→ **Directions**
Reproduce the records word for word, with nothing left out.

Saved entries
=== Section Start ===

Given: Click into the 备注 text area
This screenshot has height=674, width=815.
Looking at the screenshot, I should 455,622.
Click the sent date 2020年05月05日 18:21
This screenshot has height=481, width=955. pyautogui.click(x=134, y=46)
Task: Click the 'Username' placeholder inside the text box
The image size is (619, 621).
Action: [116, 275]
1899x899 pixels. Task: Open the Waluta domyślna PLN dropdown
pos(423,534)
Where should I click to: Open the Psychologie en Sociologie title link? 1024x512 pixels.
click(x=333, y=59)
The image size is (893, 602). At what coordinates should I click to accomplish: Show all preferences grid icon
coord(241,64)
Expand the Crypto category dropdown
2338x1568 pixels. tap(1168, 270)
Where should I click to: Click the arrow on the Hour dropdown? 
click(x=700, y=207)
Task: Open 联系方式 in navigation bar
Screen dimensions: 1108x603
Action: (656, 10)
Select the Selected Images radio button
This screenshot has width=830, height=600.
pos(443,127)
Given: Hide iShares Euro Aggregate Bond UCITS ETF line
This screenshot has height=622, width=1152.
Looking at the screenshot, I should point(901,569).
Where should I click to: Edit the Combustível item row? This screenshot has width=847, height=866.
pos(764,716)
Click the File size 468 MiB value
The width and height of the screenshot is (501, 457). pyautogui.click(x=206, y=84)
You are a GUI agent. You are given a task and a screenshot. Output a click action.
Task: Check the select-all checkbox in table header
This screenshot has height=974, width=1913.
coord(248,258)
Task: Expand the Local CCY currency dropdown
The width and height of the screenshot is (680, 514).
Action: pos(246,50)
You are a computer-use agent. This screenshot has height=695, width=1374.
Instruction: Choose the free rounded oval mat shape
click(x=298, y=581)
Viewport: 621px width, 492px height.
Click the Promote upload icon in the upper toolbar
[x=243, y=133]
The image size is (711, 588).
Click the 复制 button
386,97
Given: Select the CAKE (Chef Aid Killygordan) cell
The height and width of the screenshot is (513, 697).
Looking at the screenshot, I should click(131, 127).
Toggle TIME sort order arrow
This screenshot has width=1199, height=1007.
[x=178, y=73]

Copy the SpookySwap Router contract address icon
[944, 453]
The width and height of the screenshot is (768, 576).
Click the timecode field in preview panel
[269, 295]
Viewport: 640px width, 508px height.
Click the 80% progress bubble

=== Section End ===

→ **Result for this task**
Given: Click into the 备注 text area
This screenshot has height=674, width=815.
Looking at the screenshot, I should 455,622.
Click the sent date 2020年05月05日 18:21
This screenshot has height=481, width=955. pyautogui.click(x=134, y=46)
Task: Click the 'Username' placeholder inside the text box
The image size is (619, 621).
Action: [116, 275]
1899x899 pixels. Task: Open the Waluta domyślna PLN dropdown
pos(423,534)
Where should I click to: Open the Psychologie en Sociologie title link? 1024x512 pixels.
click(x=333, y=59)
The image size is (893, 602). At what coordinates should I click to accomplish: Show all preferences grid icon
coord(241,64)
Expand the Crypto category dropdown
2338x1568 pixels. tap(1168, 270)
Where should I click to: Click the arrow on the Hour dropdown? 
click(x=700, y=207)
Task: Open 联系方式 in navigation bar
Screen dimensions: 1108x603
Action: (656, 10)
Select the Selected Images radio button
This screenshot has width=830, height=600.
pos(443,127)
Given: Hide iShares Euro Aggregate Bond UCITS ETF line
This screenshot has height=622, width=1152.
Looking at the screenshot, I should point(901,569).
Where should I click to: Edit the Combustível item row? This screenshot has width=847, height=866.
pos(764,716)
Click the File size 468 MiB value
The width and height of the screenshot is (501, 457). pyautogui.click(x=206, y=84)
You are a GUI agent. You are given a task and a screenshot. Output a click action.
Task: Check the select-all checkbox in table header
This screenshot has height=974, width=1913.
coord(248,258)
Task: Expand the Local CCY currency dropdown
The width and height of the screenshot is (680, 514).
Action: pos(246,50)
You are a computer-use agent. This screenshot has height=695, width=1374.
Instruction: Choose the free rounded oval mat shape
click(x=298, y=581)
Viewport: 621px width, 492px height.
Click the Promote upload icon in the upper toolbar
[x=243, y=133]
The image size is (711, 588).
Click the 复制 button
386,97
Given: Select the CAKE (Chef Aid Killygordan) cell
The height and width of the screenshot is (513, 697).
Looking at the screenshot, I should click(131, 127).
Toggle TIME sort order arrow
This screenshot has width=1199, height=1007.
[x=178, y=73]

Copy the SpookySwap Router contract address icon
[944, 453]
The width and height of the screenshot is (768, 576).
Click the timecode field in preview panel
[269, 295]
Viewport: 640px width, 508px height.
Click the 80% progress bubble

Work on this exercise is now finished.